Inference orchestration lives in capsule-core::ml; per-platform model runners (CoreML, NNAPI, ONNX Runtime) live in capsule-sdk; the local vector index lives in capsule-core::db (SQLite + sqlite-vec).

AI inference can be wrong, biased, or hallucinatory. A core rule prevents it from corrupting user intent: AI outputs land in a separate namespace from user-authored metadata, structurally, not by policy. The shape of the separation — tags_ai vs tags_user OR-sets, plus distinct sidecar fields for AI-derived facets — is owned by Metadata — Tag Provenance and Namespacing; the consequences for AI features:

  • An AI tag can never overwrite a user tag — they live in different fields, so the question does not arise.
  • As each AI facet ships, it lands in its own AI-namespaced sidecar field the user does not directly edit (illustratively ai_face_labels, ai_scene, ai_quality_score) — reserved alongside tags_ai in the sidecar schema and added when the feature is committed, never overlapping a user field. User corrections write to user fields; AI re-runs leave them alone.
  • Every AI output carries (model_id, model_version) (Embedding Provenance). When the canonical model for a slot changes, old outputs are flagged stale and excluded from queries until regenerated.
  • Promoting an AI tag to a user tag is an explicit, signed lifecycle operation — never automatic.
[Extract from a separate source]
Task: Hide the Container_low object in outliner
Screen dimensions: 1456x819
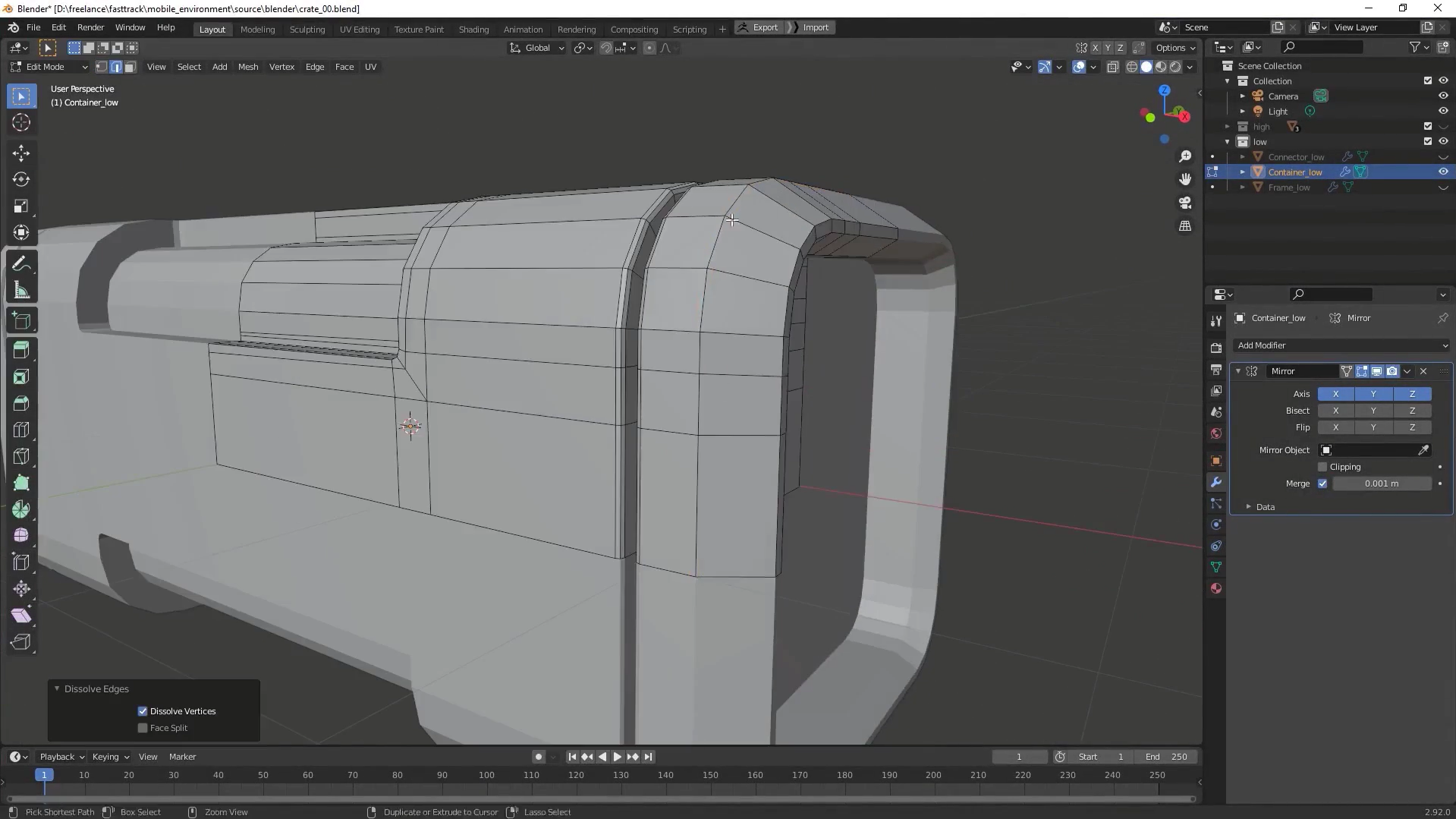Action: click(x=1443, y=172)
A hallucinating model can pollute its own namespace, never user intent. This is the structural defense against the “AI mistake silently overwrites user data” damage class — see Threat Model — Forbidden Client Behaviors.
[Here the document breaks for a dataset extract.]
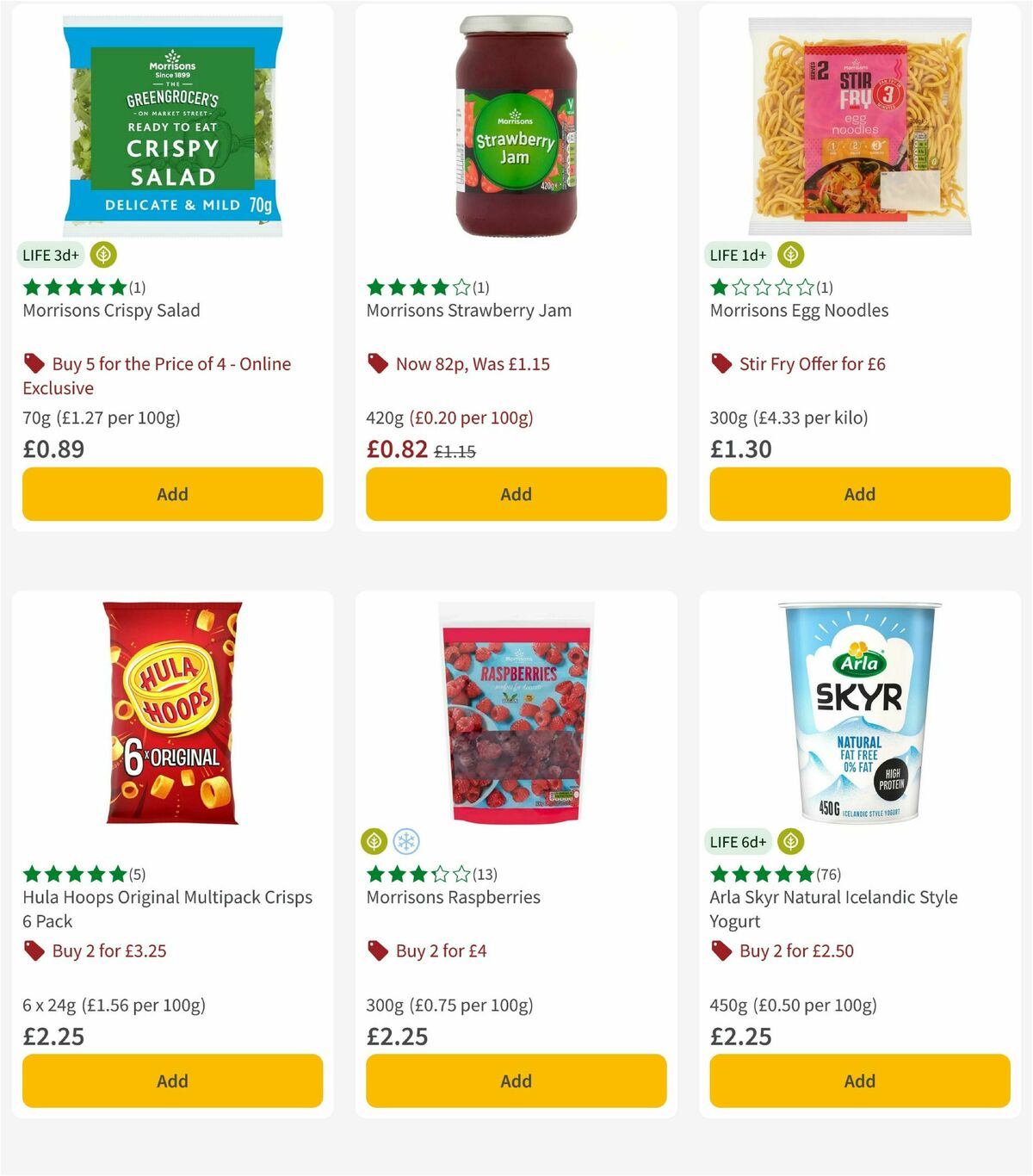The width and height of the screenshot is (1033, 1176).
Task: Click the leaf icon next to Arla Skyr's LIFE badge
Action: point(789,842)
Semantic search converts an image and a text query into vectors and measures their distance. Because embeddings are generated client-side, every device must run the same canonical model along a deterministic path so vectors are comparable — the constraint and its platform-partition fallback are specified in Embedding Provenance.

The semantic embeddings are reused for zero-shot classification to generate tags, enabling faceted search and auto-album generation without a separate classifier.

Face Detection & Matching (clustering) runs the Face Detection and Face Recognition rows of the model inventory — SOTA-small models that run near-instantly on mobile.

Deferred to post-v1. The category and its sidecar fields are reserved in the containment model so it can land later without a schema change; the Quality candidate models in the inventory are not part of the v1 pipeline.

On-device inference is memory- and power-bound, so execution mode is chosen per device:

  • Horizontal (model-by-model) vs. vertical (all models per asset): horizontal minimizes resident models at the cost of re-reading assets; vertical minimizes I/O but risks OOM on mobile. The mode is picked from available RAM at task start.
  • Micro-batching (1/4/8 images) keeps the NPU cache hot; INT8/FP16 quantization halves memory bandwidth; thermal throttling pauses the pipeline past a temperature threshold (e.g. 40 °C) so the OS does not kill the app.

Embeddings share a common vector space and are stored locally in SQLite + sqlite-vec. The vector index is derived state, not a source of truth (recovery-first): if lost or corrupted it is rebuilt by re-running inference over the originals — the same path a model-version bump takes (Embedding Provenance).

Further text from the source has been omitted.